The anomaly is that, unlike every other industry, the consumer is unable to receive and pay for services directly to healthcare providers. This causes a lack of free enterprise market forces which would normally allow consumers to select the best healthcare at the most acceptable prices.

USDMTWhat is your client base? 

SS: Our clients are large healthcare systems.

A lot of work that has been done in the ACO space. Population health is one area where the industry has placed a lot of effort and invested significant money with lackluster returns. Another example is clinically integrated networks.

USDMTWhere is your connectivity with the employers?  Are they more local or national?

SS: Our clients have the connectivity with the employers. The employers are local to their markets. Healthcare is local and a common mistake we see in our work is that many health systems fail to recognize that.

When we did research on cancer patients and their willingness to travel, the majority (even stage 4 cancer patients) actually wanted to be close to home.

They wanted to get their chemo draws and radiation and whatever surgery was required at a facility close to home so their family could be near them. We have Moffitt Cancer here in Tampa, which is a national cancer center with all levels of accreditation.

It’s certainly where I would go if I even had stage 1 or 2 cancer.

Most patients don’t have the financial assets and their coverage is limited.  However, even if they have the coverage and live in Clearwater or St. Petersburg, they don’t want to cross over Tampa Bay to go to Moffitt in Tampa.

We did a lot of research on this because we were thinking of doing a Central Florida Cancer Network between our facility, Orlando Health and Univ. of Florida.  The research substantiated that most people wouldn’t go outside a 10-mile radius unless they’re living in a very rural location to get their care, even if faced with stage 4 cancer.

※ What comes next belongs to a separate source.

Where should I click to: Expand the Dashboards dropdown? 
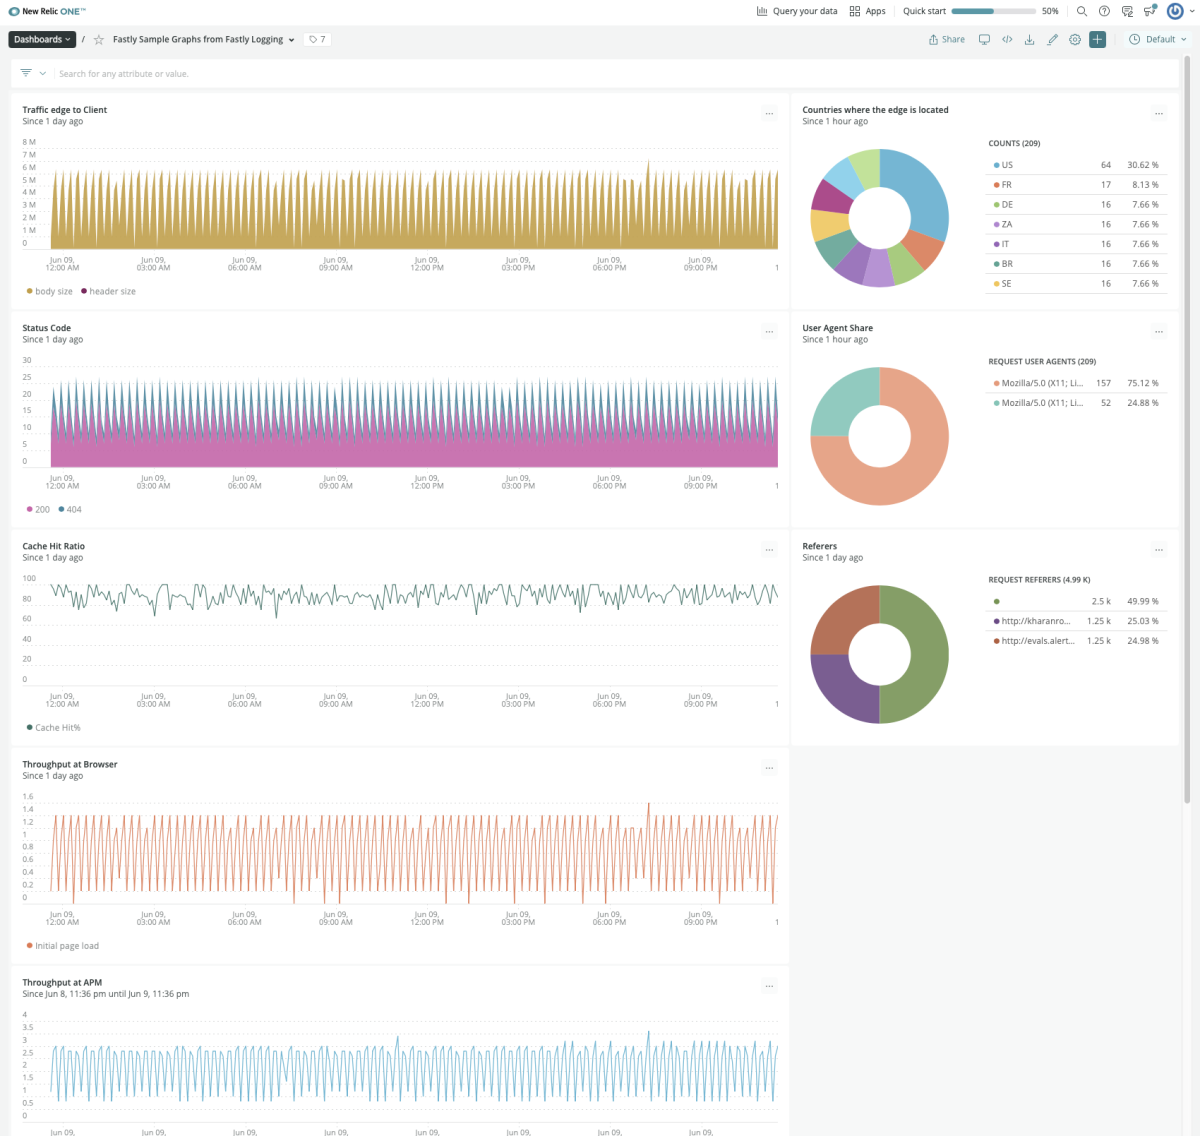coord(42,40)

I think medical tourism is a symptom of the dysfunction of how healthcare finance works. There’s no reason why somebody should have to travel to Cleveland Clinic for a knee replacement when you can have it done locally.  It’s just a tell-tale sign of flaws in the pricing structure throughout the healthcare industry — which is not driven by the normal market forces of supply and demand.

But, if you are in a sizeable organization, then there should be a local doctor who could provide appropriate, quality care at the same or lower expense as a resource outside the area.

The patient/employer wouldn’t incur expenses for air travel, hospitality and the hotel.  And remember, in many cases, there would typically be expenses for the family, too.

I think this normal lack of supply and demand vs. working out what the pricing should be has created an opportunity for medical tourism — obviously so much so that people go to Thailand and other destinations outside of the U.S. for all kinds of procedures.

USDMT:  Do you think it’s just cost or are they’re looking for quality as well?

SS: I don’t think quality should be a subjective thing, but it is.

If we all could go to the Mayo Clinic, we obviously would all go there or to the Cleveland Clinic or Johns Hopkins — to name a few.

But the reality is, when you add up all the patient encounters of those organizations and divide them by the total of the industry, they are a small fraction of the demand that’s out there.  There is a lot of activity going on with medical tourism but if you added it all up and divided it by the total healthcare spending for provider services, I don’t think it would add up to that much.

And what’s the reason?  The reason is because there are serious obstacles to having a large percentage of people taking advantage of it.

I am a numbers guy, I am a data guy – and ultimately, data needs to be taken into account when health systems make decisions and consider what the needs of their communities truly are.